I find this really interesting OP, i feel the same. My partner and i have our own baby now and feeling for SD did change dramatically since.

I feel indifferent

He misheard what i said in a conversation earlier today, i said my family had 3 (kids) and he thought i said i dont have 3 (kids, i have one and pregnant with 2nd)
It annoyed me because people assume you have to include the SC in with yours. I feel that takes away from my children. Its just a pure and simple fact, you cant pretend a child is yours when they're not. Can treat well and include of course but its not the same.

Sugarcube84 · 04/04/2021 09:24

I’m both a sm and a sc. My mum and sd split when I was an adult and he has walked away and not been in contact since, I find it really weird as I lived with him from 11 and even worked for him in the family business as an adult.

I have a great relationship with my sm , she came on the scene in my late teens contact with my dad at that point was once every couple of weeks no overnights due to my friends/ponies/work and so she never had a need to parent me. consequently we built our own relationship as adults on our pwn terms and she’s a fantastic friend and Nan to my kids and I appreciate what she does for my dad, even my mum likes her!
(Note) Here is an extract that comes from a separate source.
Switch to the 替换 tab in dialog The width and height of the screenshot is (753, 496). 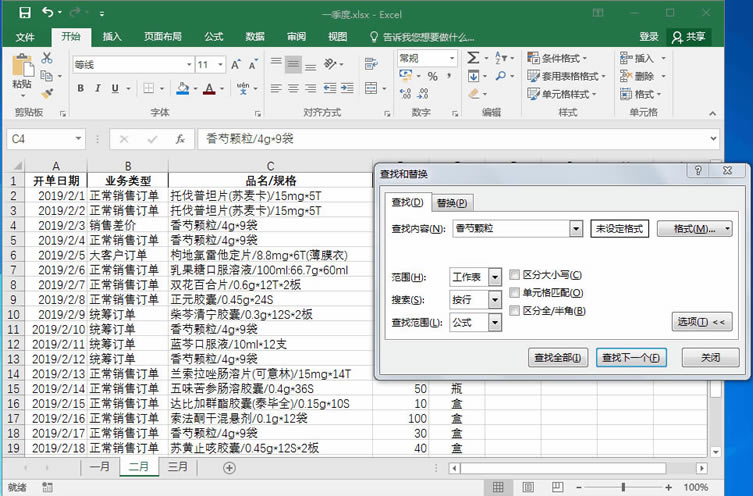[x=452, y=203]
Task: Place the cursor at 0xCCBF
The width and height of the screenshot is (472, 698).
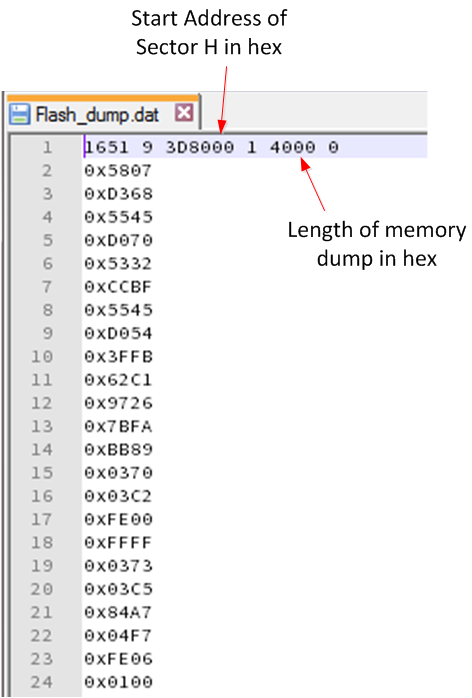Action: click(118, 287)
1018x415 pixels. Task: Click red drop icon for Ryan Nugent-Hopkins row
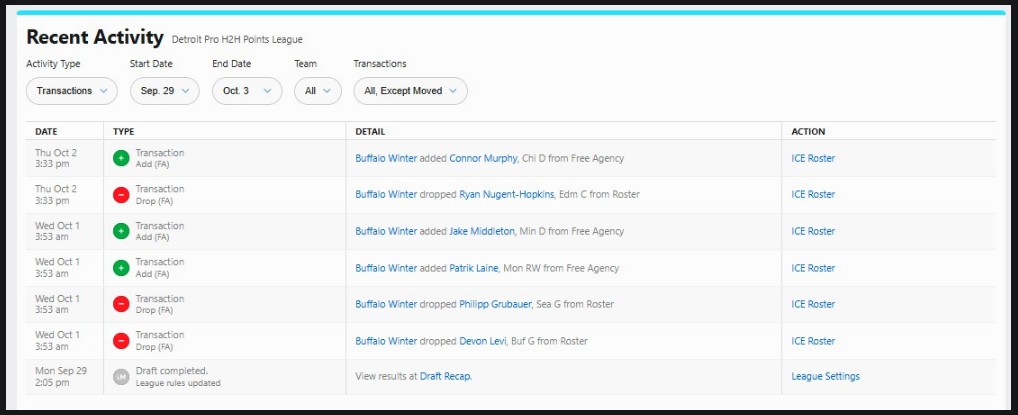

I try to make my dsc welcome, decorated their rooms, get food in I know they like and plan some favourite meals over the weekend. My dp has started to get a bit sensitive about me telling them to do things around the house like move their shoes/coat, don’t play rough with the baby and I think it’s a consequence of them reducing contact (social lives) he feels like it needs to be more fun, so I’m trying to navigate the line between keeping basic house rules in place which is important for my ds to see and letting dp pick up after his kids if that’s what he wants. Dss’s coat has been in the middle of the floor in the dining room for 24hrs bit that I’m counting!!